*WHAT TO WORK ON*
Each line of the listing that includes "Given" should be reported.

*RECORDS SHOWN*
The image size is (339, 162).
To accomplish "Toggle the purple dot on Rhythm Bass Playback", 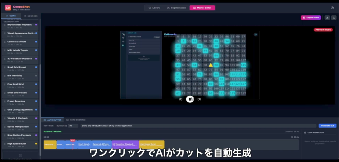I will (36, 25).
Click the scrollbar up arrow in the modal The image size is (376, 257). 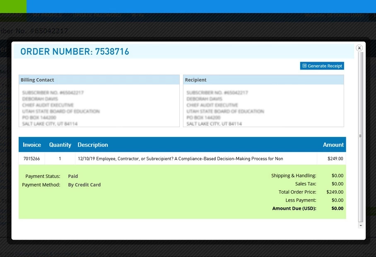click(x=360, y=55)
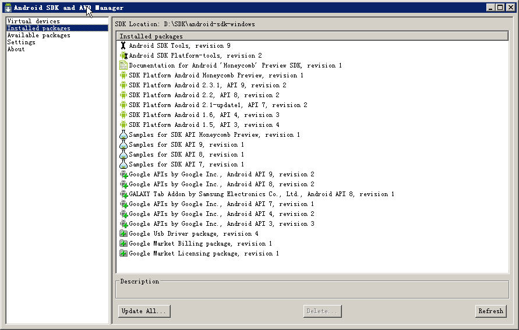The image size is (519, 330).
Task: Click the Android SDK Platform-tools icon
Action: [123, 55]
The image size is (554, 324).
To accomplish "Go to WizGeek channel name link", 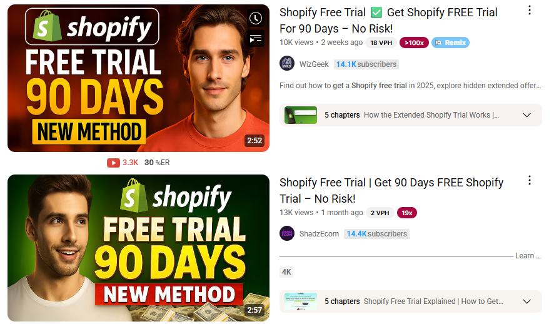I will click(314, 64).
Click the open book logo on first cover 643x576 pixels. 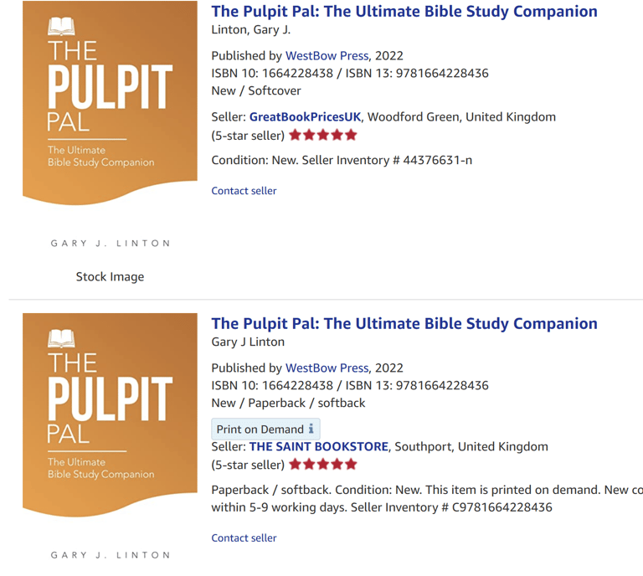[61, 27]
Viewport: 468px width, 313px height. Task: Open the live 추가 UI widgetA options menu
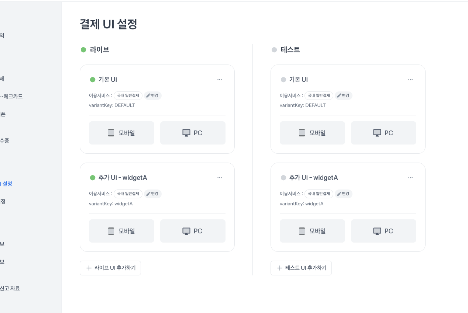(x=220, y=178)
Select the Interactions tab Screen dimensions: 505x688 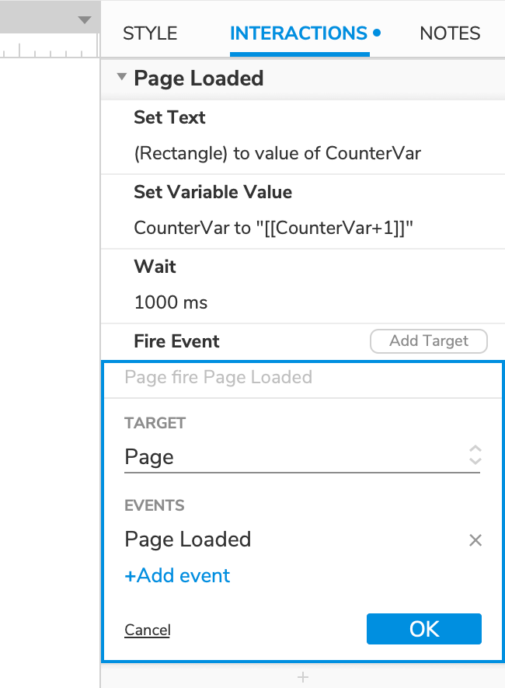(x=299, y=33)
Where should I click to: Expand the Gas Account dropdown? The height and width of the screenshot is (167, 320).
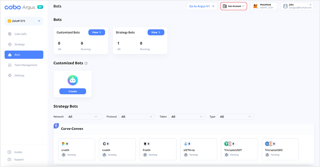coord(234,6)
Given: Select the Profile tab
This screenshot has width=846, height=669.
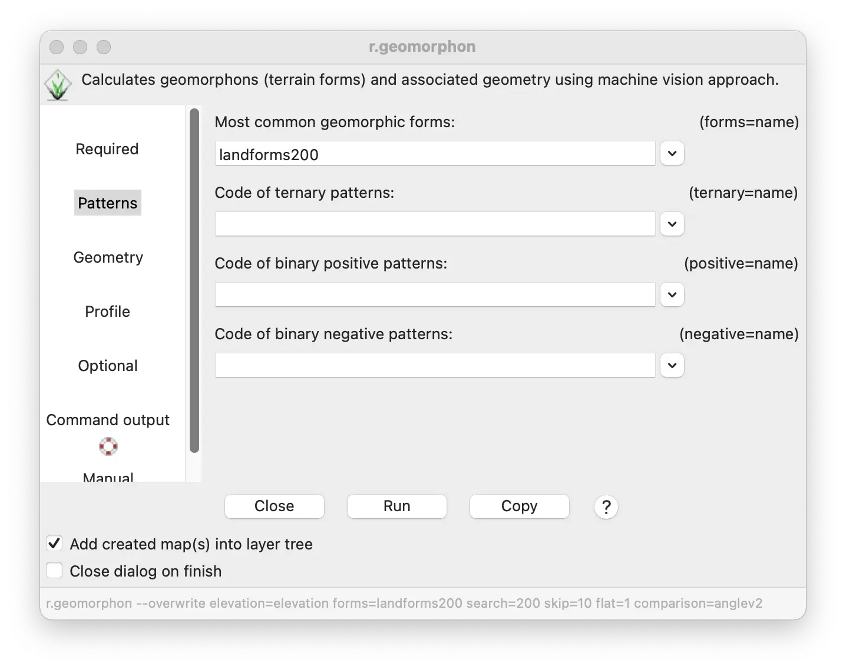Looking at the screenshot, I should pyautogui.click(x=107, y=312).
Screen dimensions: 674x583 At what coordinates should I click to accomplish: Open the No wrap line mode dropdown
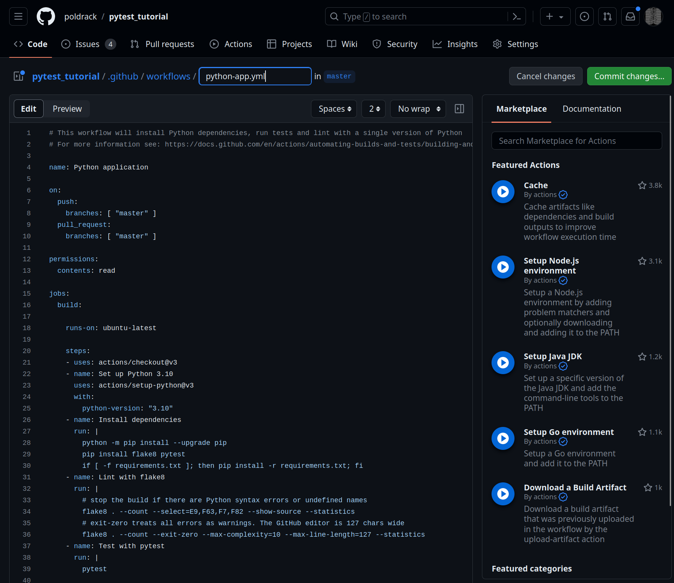point(418,109)
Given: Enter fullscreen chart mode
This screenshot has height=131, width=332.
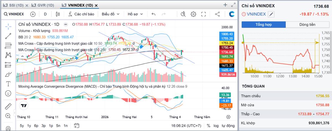Looking at the screenshot, I should (x=204, y=14).
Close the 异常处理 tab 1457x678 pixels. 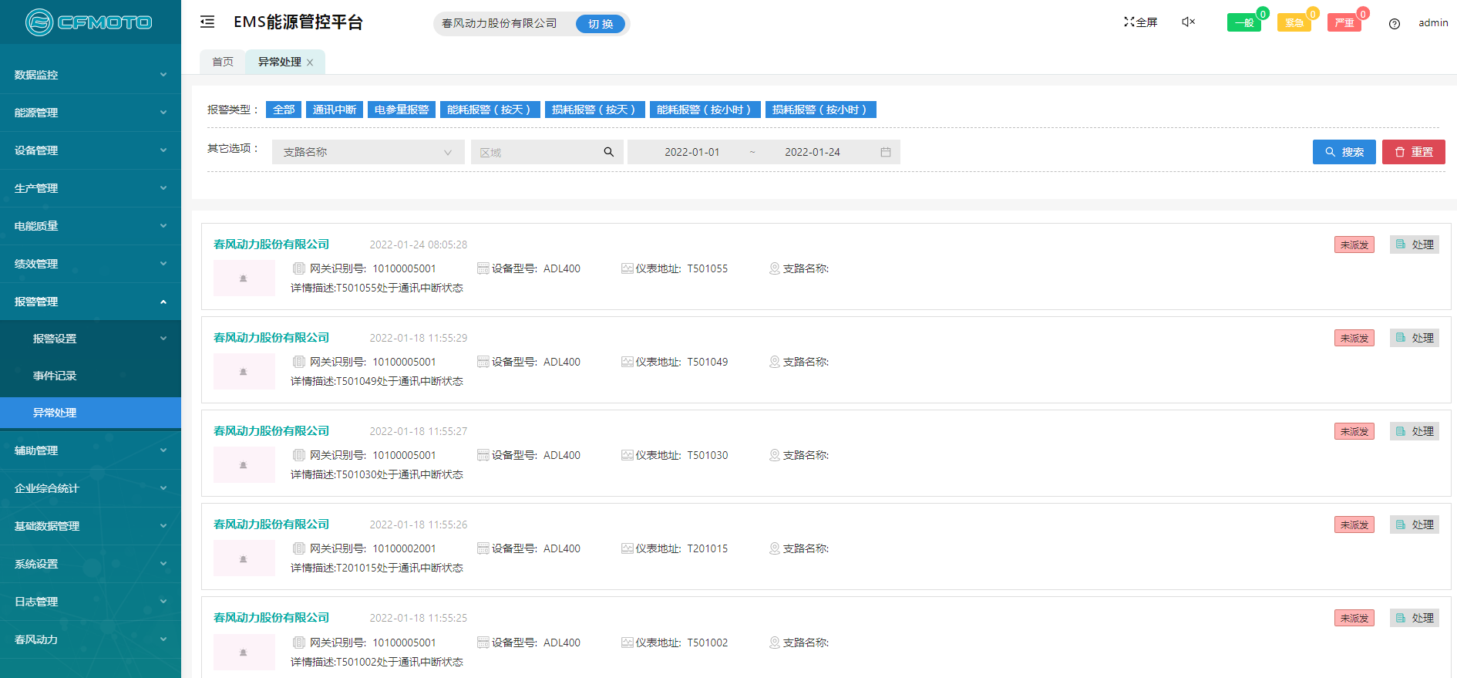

*RESPONSE*
Given: Select the Profile tab
Given: Enter fullscreen chart mode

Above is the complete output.